## [Excerpt]
Re: [PATCH 0/9] introducing oideq()

2018-08-28 Thread brian m. carlson
On Tue, Aug 28, 2018 at 05:21:27PM -0400, Jeff King wrote:
> On Sun, Aug 26, 2018 at 08:56:21PM +, brian m. carlson wrote:
> > I would quite like to see this series picked up for v2.20.  If we want
> > to minimize performance regressions with the SHA-256 work, I think it's
> > important.
> 
> Thanks. One of the things I was worried about was causing unnecessary
> conflicts with existing topics, including your work. But if everybody is
> on board, I'd be happy to see this go in early in the next release cycle
> (the longer we wait, the more annoying conflicts Junio has to resolve).

I can send out work that doesn't conflict with this while it makes its
way to master.  There are a lot of test fixes that can go in in the mean
time.

I will be sending out a series that actually implements SHA-256 as an
RFC soon, but I don't think there will be any conflicts (and it will
just be an RFC anyway).
-- 
brian m. carlson: Houston, Texas, US
OpenPGP: https://keybase.io/bk2204


signature.asc
Description: PGP signature


Re: [PATCH 0/9] introducing oideq()

2018-08-28 Thread Derrick Stolee

On 8/28/2018 5:21 PM, Jeff King wrote:

On Sun, Aug 26, 2018 at 08:56:21PM +, brian m. carlson wrote:


Due to the simplicity of the current code and our inlining, the compiler
can usually figure this out for now. So I wouldn't expect this patch to
actually improve performance right away. But as that discussion shows,
we are likely to take a performance hit as we move to more runtime
determination of the_hash_algo parameters. Having these callers use the
more strict form will potentially help us recover that.

So in that sense we _could_ simply punt on this series until then (and
it's certainly post-v2.19 material). But I think it's worth doing now,
simply from a readability/annotation standpoint. IMHO the resulting code
is more clear (though I've long since taught myself to read !foocmp() as
equality).

## [Source records]
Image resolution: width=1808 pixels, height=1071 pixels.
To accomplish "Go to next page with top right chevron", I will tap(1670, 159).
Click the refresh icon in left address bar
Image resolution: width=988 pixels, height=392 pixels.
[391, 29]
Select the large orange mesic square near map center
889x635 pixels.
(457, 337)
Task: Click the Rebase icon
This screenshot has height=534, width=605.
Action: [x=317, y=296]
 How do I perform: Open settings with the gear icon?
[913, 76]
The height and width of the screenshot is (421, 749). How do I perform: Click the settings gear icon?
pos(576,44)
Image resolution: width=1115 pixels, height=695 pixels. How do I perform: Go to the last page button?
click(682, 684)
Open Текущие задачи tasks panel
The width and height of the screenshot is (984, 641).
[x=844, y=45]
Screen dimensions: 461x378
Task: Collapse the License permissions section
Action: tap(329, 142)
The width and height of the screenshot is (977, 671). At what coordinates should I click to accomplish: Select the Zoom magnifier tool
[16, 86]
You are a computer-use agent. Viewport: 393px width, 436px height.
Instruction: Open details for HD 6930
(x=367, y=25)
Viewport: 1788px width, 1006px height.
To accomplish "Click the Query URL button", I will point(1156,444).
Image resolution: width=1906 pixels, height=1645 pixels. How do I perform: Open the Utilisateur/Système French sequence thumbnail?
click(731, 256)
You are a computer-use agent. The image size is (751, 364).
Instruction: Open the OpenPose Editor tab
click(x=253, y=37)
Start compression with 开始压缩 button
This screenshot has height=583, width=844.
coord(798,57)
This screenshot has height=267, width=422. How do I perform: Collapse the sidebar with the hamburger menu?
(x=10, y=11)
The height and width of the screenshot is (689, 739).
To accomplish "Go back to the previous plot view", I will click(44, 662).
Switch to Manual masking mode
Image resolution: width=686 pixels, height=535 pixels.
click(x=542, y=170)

## [Given task A]
Convert the listing, from the line with "The width and height of the screenshot is (977, 671)." to the line with "I will point(1156,444).", into a numbered list, omitting any blank lines.
## [Given task B]
Carry on the mailing-list discussion of the oideq() patch series from the point where it stops.

## [Result A]
1. The width and height of the screenshot is (977, 671). At what coordinates should I click to accomplish: Select the Zoom magnifier tool
2. [16, 86]
3. You are a computer-use agent. Viewport: 393px width, 436px height.
4. Instruction: Open details for HD 6930
5. (x=367, y=25)
6. Viewport: 1788px width, 1006px height.
7. To accomplish "Click the Query URL button", I will point(1156,444).

## [Result B]
I would quite like to see this series picked up for v2.20.  If we want
to minimize performance regressions with the SHA-256 work, I think it's
important.

Thanks. One of the things I was worried about was causing unnecessary
conflicts with existing topics, including your work. But if everybody is
on board, I'd be happy to see this go in early in the next release cycle
(the longer we wait, the more annoying conflicts Junio has to resolve).


I'm happy to take this change whenever. In my opinion, right after 
v2.19.0 is cut would be a great time to merge it into master.


This v2 is good.

Reviewed-by: Derrick Stolee 



Re: [PATCH 0/9] introducing oideq()

2018-08-28 Thread Jeff King
On Sun, Aug 26, 2018 at 08:56:21PM +, brian m. carlson wrote:

> > Due to the simplicity of the current code and our inlining, the compiler
> > can usually figure this out for now. So I wouldn't expect this patch to
> > actually improve performance right away. But as that discussion shows,
> > we are likely to take a performance hit as we move to more runtime
> > determination of the_hash_algo parameters. Having these callers use the
> > more strict form will potentially help us recover that.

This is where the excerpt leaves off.